- Extrahierter Text -

Die Obstbäume rund um Glurns haben es bereits verraten: Die Birne hat im Vinschgau Tradition – und ihre Königin ist die Palabirne. Diese Sorte präsentiert sich süss, saftig und frisch zugleich und wird wegen ihren gesundheitsfördernden Eigenschaften auch «Sommer-Apothekerbirne» genannt. Zwar ist das Südtirol vorwiegend ein Apfelland, doch BesucherInnen können etwa zwischen dem siebentürmigen Mals im Obervinschgau und dem Feinschmeckerdorf Kastelbell am südlichen Ende auch immer wieder einzelne bis zu 25 Meter hohe, knorrige Palabirnenbäume entdecken. In Glurns wird die Rarität im September gar mit den Vinschger Palabira-Tagen gefeiert. Am Event bieten Bauern ihre Früchte direkt an, doch sie kommen auch in diversen Gerichten zum Einsatz. Als alte Spezialität der Region gilt dabei vor allem das «Palabirnbrot», bei dem getrocknete Schnitze in den Teig gemischt werden.

- Aufgabenstellung -
Welchen Beinamen trägt die Palabirne laut dem Text über die Birnen im Vinschgau, und aus welchem Grund?

- Bereitgestellte Daten -
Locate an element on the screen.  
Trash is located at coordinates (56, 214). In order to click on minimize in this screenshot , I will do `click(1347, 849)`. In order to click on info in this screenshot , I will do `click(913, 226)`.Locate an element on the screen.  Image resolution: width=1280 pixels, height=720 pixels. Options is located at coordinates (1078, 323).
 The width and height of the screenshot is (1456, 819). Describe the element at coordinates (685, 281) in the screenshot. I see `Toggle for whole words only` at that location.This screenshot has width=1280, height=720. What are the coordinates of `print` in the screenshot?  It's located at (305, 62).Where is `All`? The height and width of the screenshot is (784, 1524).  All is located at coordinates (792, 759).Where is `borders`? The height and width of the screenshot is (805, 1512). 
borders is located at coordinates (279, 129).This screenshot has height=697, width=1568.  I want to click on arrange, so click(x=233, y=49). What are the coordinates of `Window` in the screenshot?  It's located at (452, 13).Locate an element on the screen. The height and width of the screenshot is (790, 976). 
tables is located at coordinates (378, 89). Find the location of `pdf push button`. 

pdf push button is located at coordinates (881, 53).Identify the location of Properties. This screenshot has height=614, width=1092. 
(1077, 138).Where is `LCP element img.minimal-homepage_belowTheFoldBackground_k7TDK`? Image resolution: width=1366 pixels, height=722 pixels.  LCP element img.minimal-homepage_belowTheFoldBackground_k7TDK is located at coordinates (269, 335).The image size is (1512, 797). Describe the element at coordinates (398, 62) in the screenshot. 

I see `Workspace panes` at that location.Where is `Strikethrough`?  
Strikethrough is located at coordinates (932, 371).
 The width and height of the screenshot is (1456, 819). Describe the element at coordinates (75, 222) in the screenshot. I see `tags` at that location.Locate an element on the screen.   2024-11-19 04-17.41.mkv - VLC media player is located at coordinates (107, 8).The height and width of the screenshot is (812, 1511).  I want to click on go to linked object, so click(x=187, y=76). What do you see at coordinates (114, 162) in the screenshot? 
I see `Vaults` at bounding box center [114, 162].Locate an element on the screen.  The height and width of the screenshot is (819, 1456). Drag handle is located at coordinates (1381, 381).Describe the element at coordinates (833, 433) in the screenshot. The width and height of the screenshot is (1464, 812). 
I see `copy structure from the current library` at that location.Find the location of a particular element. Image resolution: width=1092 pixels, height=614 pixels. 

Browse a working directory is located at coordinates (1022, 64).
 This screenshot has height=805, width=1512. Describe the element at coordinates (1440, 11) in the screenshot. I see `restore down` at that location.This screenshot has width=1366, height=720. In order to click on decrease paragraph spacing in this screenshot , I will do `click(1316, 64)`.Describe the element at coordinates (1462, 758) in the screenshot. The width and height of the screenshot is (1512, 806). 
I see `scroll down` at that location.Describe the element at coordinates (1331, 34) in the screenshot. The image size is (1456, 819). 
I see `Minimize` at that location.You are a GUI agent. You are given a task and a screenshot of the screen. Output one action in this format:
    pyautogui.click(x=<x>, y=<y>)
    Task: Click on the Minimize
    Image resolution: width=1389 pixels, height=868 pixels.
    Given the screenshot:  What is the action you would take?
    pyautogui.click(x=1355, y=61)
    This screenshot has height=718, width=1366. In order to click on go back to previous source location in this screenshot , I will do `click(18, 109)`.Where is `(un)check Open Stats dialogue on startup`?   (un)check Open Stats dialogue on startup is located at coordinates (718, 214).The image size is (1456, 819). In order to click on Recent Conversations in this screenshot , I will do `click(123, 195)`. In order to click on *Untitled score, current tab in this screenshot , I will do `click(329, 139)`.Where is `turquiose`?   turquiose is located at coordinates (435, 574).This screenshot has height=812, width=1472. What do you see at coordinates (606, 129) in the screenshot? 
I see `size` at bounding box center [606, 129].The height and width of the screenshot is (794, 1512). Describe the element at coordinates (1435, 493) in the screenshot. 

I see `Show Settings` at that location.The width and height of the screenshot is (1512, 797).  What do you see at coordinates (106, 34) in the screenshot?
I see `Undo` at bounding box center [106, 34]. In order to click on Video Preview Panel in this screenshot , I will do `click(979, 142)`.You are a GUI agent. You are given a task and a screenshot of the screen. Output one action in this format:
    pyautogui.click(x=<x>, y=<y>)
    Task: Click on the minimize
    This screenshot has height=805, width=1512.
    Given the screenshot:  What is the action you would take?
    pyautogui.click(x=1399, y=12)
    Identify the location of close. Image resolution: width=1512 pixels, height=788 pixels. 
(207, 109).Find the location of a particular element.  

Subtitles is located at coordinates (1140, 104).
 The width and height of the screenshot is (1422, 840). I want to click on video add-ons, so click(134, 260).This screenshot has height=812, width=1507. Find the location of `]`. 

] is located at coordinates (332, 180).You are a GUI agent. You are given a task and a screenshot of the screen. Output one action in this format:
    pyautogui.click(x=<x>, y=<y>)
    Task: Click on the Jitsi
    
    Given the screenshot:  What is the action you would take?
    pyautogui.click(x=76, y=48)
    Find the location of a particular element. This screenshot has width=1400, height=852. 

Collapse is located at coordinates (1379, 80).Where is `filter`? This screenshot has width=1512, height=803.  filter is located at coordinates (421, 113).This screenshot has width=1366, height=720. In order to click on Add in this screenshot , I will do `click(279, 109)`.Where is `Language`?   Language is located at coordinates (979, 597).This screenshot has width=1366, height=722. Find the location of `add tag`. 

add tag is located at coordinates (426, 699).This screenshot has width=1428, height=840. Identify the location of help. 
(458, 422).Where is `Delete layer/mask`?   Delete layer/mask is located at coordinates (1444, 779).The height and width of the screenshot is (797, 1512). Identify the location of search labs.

- Lösung -
Sie wird wegen ihrer gesundheitsfördernden Eigenschaften auch „Sommer-Apothekerbirne“ genannt.